As the cost of benefits goes up, many employers are considering offering supplemental insurance and voluntary benefits as a way to provide more options to their employees. But sometimes the wide variety of choices can be overwhelming.

“In recent years, the world of employer-based benefits has become significantly more complicated than it was years ago,” says Kevin Veith, director of human resources at Hedrick Gardner Kincheloe & Garofalo. “Employers are continually trying to get the most bang for their buck with benefits as a way to make sure their employees are taken care of. In many cases the best solution is not one plan for all circumstances, but some combination of multiple plans, including a primary health plan, an HRA, HSA, FSA or other similar reimbursement plan, supplemental insurance, disability, and specific injury plans.”

The problem, Veith says, is that when people are covered by different plans, it’s hard for them to fully understand their benefits, when to use each one and how to get the most out of the combination. “For most people, understanding the expense does not even enter their mind.”

A benefits survey and analysis can help ensure your employees have the benefits and coverage levels they need.
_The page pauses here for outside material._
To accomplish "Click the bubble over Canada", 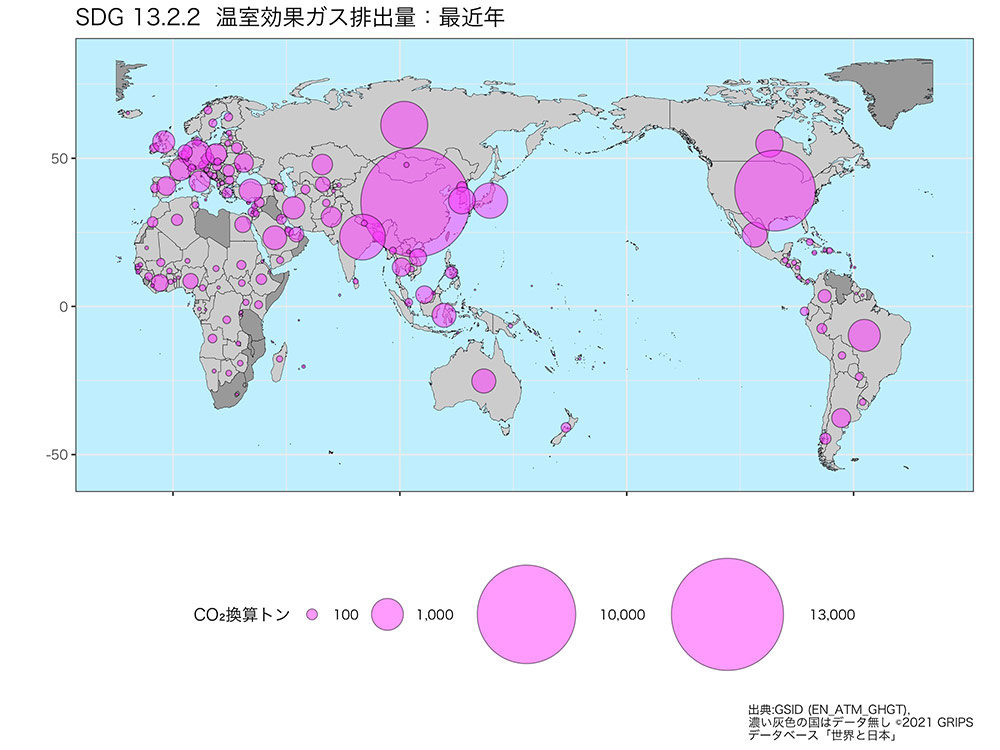I will pyautogui.click(x=769, y=143).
Working with vendors to inform employees about their coverage and when it should be used is also important — both during open enrollment and throughout the year.

How Important They Can Be

Many employees simply don’t think about what benefits such as life insurance or disability insurance can do for them in case of a crisis. For example:

According to a study by the Consumer Federation of America and Unum, most workers underestimate the extent to which they may lose work because of illness and injury. Illnesses, not injuries, are the main reason for lost work — and they can happen to anyone in any sort of work environment.

A study by New York Life found that members of Generation X — those born between 1961 and 1981 — have a gap of almost 25 percent between what they need to reach their financial goals (such as paying off a mortgage or securing a retirement) and the life insurance coverage level they purchase.

Research by The Hartford found that more than half of millennials — those born between 1982 and 2000 — overestimate the cost of disability insurance, and that less than 10 percent know how much it actually costs.

If your company offers disability, life or other ancillary or voluntary benefits that help protect employees’ income, employees need to understand these benefits fully before they can decide whether to buy into the programs. Ensure your employees understand these benefits by providing information about them — and what’s at stake if they aren’t covered.


Benefits figure highly in recruiting and retention, and employees who are happy with their benefits are more willing to stay at an organization. Misconceptions about benefits can cost your company in several ways, including recruiting, hiring and training employees to replace those who left because they weren’t happy with their benefits, as well as higher costs because you’re paying for benefits employees aren’t using.

Clear benefits communication and education are essential when it comes to eliminating any employee misconceptions about the coverage your company offers them. When employees understand what’s available and what it’s worth, they’ll get the most out of their benefits, and your company will get the most out of what it offers.